Para producir cerdo ‘sólo' se necesitan 10 kilogramos de grano, y casi 5 en el caso del pollo o los huevos. De los casi 800 kilogramos de grano consumidos anualmente por un occidental, únicamente unos 100 los come directamente, mientras el resto van a la ganadería. Para que se hagan una idea: la eficiencia de conversión de proteína vegetal en animal es del 20 % para el pollo, del 10 % para el porcino y de apenas el 4 % para la carne de vacuno. Se deforestan cada año miles de kilómetros cuadrados para enormes monocultivos que producen ese grano, maíz o soja en su mayoría, y se utilizan cantidades ingentes de fertilizantes que acaban contaminando las aguas. Además, con frecuencia la carne recorre medio mundo hasta llegar al plato, desde lugares como Argentina o Brasil hasta Europa, Norteamérica y Asia, o se exporta carne de cerdo española a toda Europa y más allá. De remate, el propio ganado emite abundante gases de efecto invernadero.
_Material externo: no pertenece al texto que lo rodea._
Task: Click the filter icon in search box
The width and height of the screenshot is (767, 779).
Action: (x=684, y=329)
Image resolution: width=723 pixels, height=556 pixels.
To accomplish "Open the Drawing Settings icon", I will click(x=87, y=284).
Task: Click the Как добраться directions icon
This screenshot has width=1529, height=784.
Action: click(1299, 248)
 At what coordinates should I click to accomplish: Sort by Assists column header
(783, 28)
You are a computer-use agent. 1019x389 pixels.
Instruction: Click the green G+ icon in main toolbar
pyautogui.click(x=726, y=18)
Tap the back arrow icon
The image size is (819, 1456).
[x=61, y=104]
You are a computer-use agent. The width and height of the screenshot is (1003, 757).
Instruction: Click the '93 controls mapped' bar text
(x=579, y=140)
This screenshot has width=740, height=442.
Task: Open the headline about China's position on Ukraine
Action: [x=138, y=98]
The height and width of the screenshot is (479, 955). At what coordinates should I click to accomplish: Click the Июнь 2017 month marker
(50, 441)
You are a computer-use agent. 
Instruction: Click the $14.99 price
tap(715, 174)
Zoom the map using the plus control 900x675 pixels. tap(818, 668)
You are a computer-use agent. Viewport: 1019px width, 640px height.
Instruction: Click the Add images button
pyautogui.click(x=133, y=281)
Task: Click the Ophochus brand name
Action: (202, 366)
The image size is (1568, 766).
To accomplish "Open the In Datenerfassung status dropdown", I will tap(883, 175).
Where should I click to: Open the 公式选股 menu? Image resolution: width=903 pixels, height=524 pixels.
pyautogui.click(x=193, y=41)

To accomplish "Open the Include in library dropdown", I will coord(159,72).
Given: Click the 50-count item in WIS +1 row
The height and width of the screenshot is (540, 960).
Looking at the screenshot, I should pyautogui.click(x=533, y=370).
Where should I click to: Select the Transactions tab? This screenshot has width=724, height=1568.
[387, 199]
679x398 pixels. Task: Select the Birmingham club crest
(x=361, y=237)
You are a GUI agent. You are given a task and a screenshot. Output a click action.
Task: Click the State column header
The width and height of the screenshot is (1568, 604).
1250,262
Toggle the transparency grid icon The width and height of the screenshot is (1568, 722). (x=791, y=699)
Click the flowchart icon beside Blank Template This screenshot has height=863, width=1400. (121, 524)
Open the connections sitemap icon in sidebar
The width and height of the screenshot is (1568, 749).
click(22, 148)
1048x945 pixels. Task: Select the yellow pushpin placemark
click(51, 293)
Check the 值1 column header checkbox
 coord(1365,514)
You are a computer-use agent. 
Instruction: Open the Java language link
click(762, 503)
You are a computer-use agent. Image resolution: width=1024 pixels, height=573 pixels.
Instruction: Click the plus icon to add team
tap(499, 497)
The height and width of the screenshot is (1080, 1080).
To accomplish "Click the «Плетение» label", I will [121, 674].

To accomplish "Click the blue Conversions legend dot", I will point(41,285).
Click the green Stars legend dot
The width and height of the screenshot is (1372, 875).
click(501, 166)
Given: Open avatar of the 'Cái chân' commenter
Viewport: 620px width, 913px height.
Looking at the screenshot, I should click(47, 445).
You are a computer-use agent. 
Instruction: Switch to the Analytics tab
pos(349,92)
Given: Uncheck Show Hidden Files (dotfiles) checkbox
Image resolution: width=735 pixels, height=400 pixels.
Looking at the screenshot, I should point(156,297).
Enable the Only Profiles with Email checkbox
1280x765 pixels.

El actual consumo de carne es un desastre humano, animal y ecológico. Hay una cuestión cultural en esto. Comer carne es muy de nuevo rico, muy de símbolo de estatus. Nadie sale a cenar al restaurante y pide pasta con tomate, pide solomillazo. Toca hacer un pensamiento. Los expertos, tanto en salud como en medio ambiente, aconsejan reducir el actual consumo cárnico en un 70 u 80 %, sobre todo de carnes rojas. En este planeta sobrecalentado hemos puesto toda la carne en el asador, y ya lo tenemos torrado, ya saben, al punto.